(Your objective):
Copy the items word for word, from the very first line through the line containing "chip-label: Phone is", with both ends included. Leave the pictures out of your copy.

(Exercise input):

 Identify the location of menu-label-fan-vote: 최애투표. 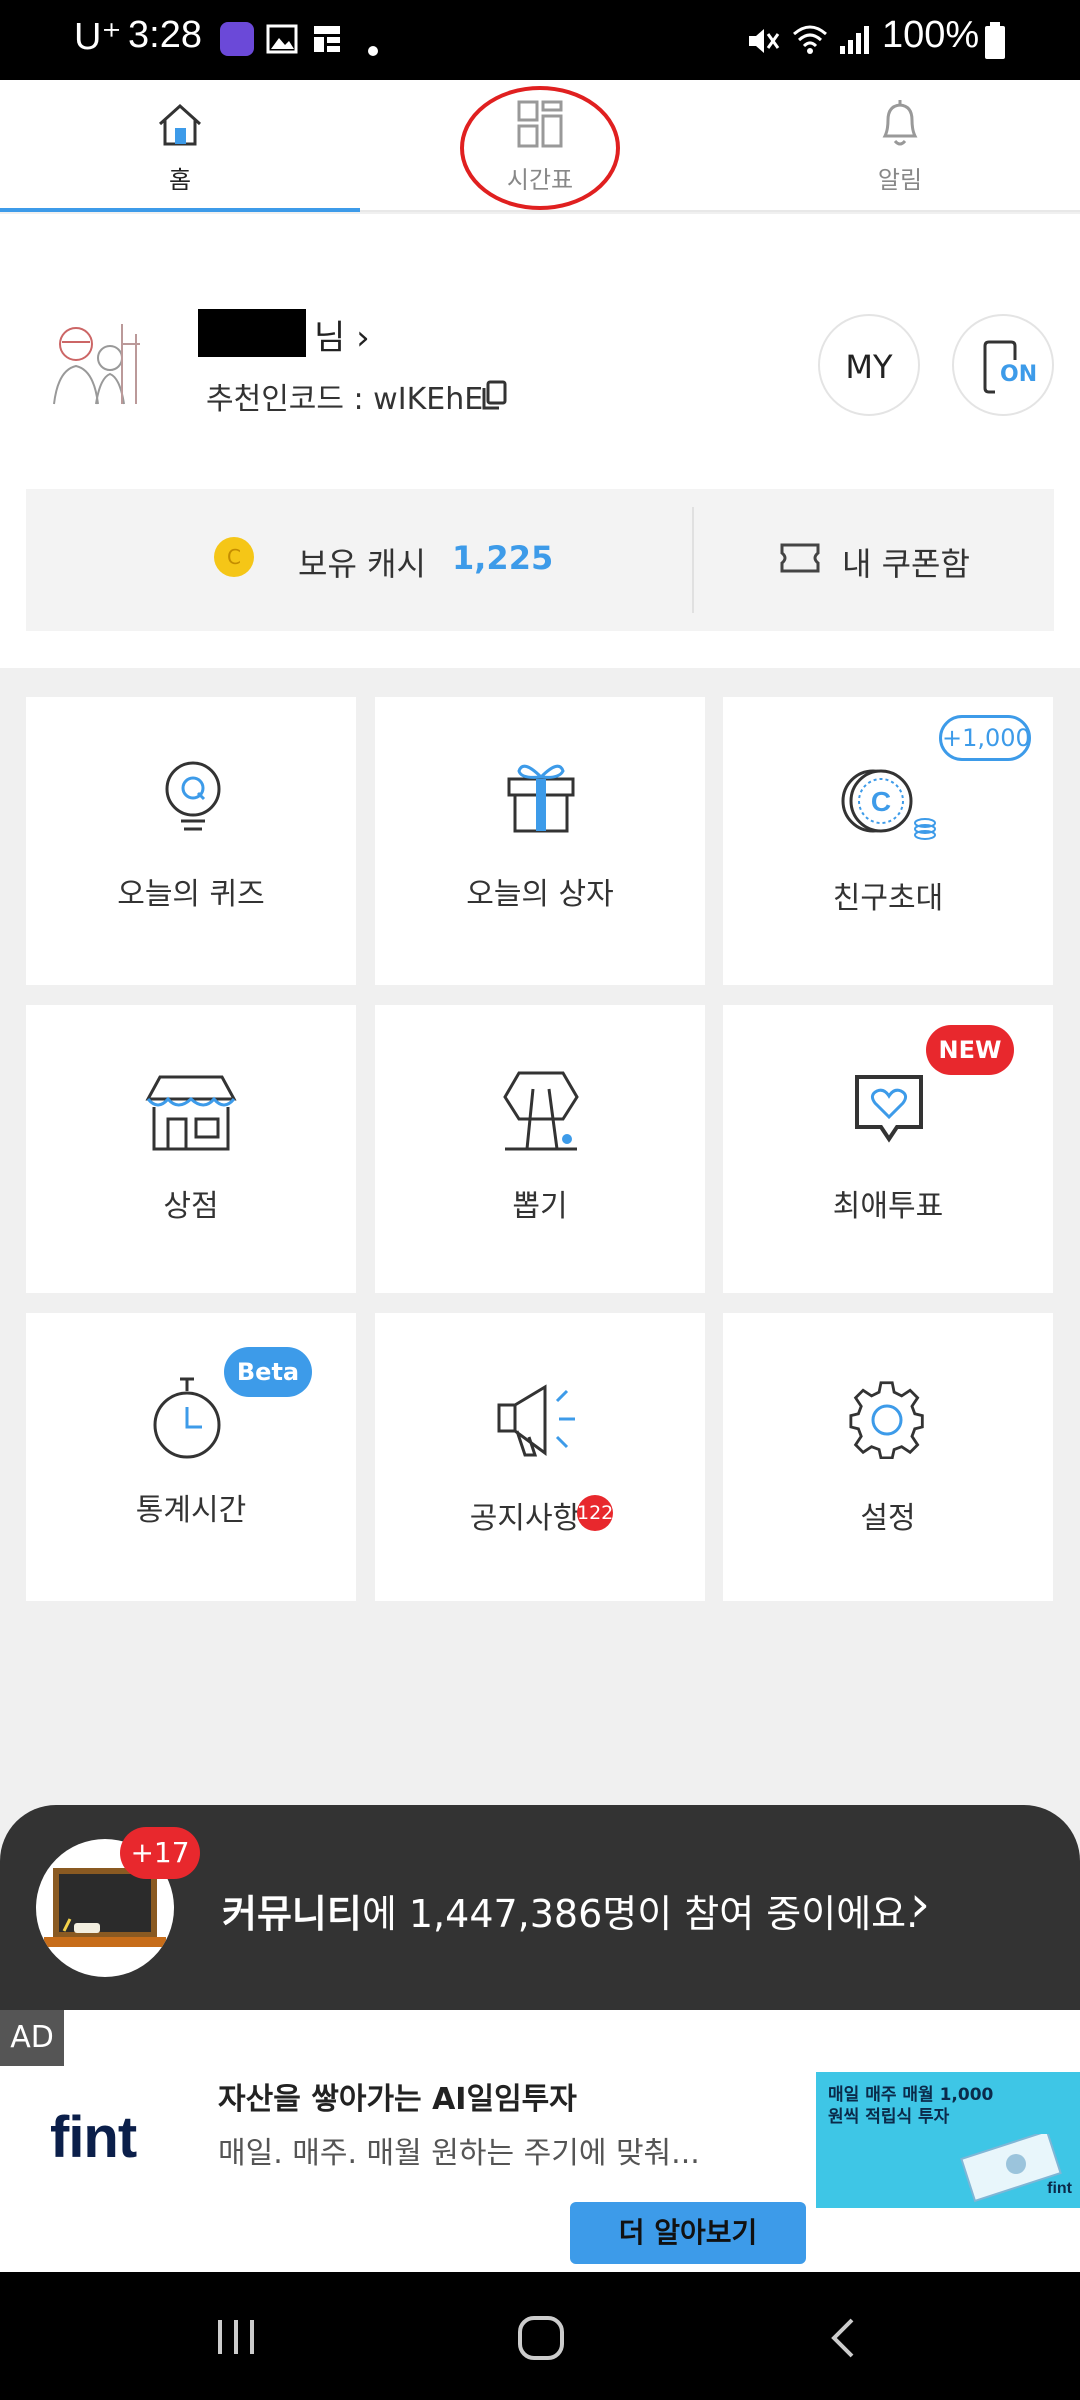
(888, 1206).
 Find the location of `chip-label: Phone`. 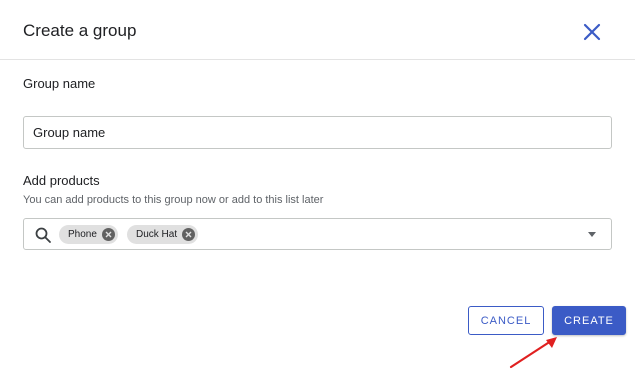

chip-label: Phone is located at coordinates (82, 234).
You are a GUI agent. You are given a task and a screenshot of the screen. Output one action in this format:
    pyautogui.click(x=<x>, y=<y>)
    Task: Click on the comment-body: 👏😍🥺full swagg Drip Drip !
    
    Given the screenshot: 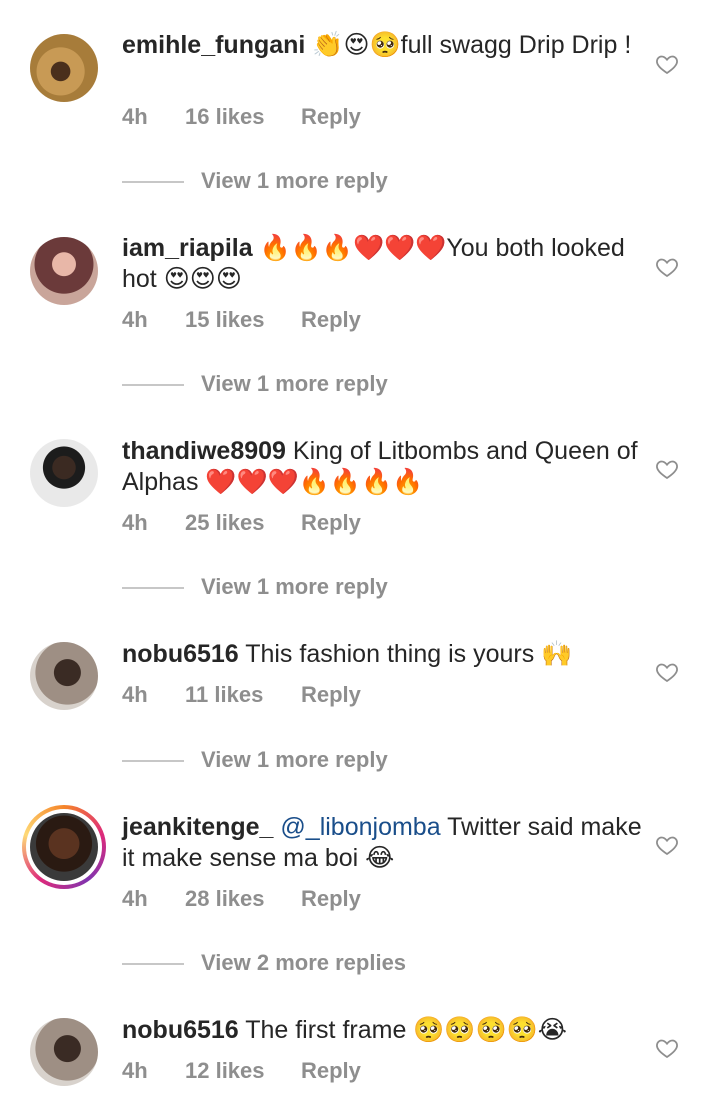 What is the action you would take?
    pyautogui.click(x=472, y=45)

(The answer):
 Identify the location of menu-label-fan-vote: 최애투표. 
(888, 1206).
 Find the location of `chip-label: Phone`. 

chip-label: Phone is located at coordinates (82, 234).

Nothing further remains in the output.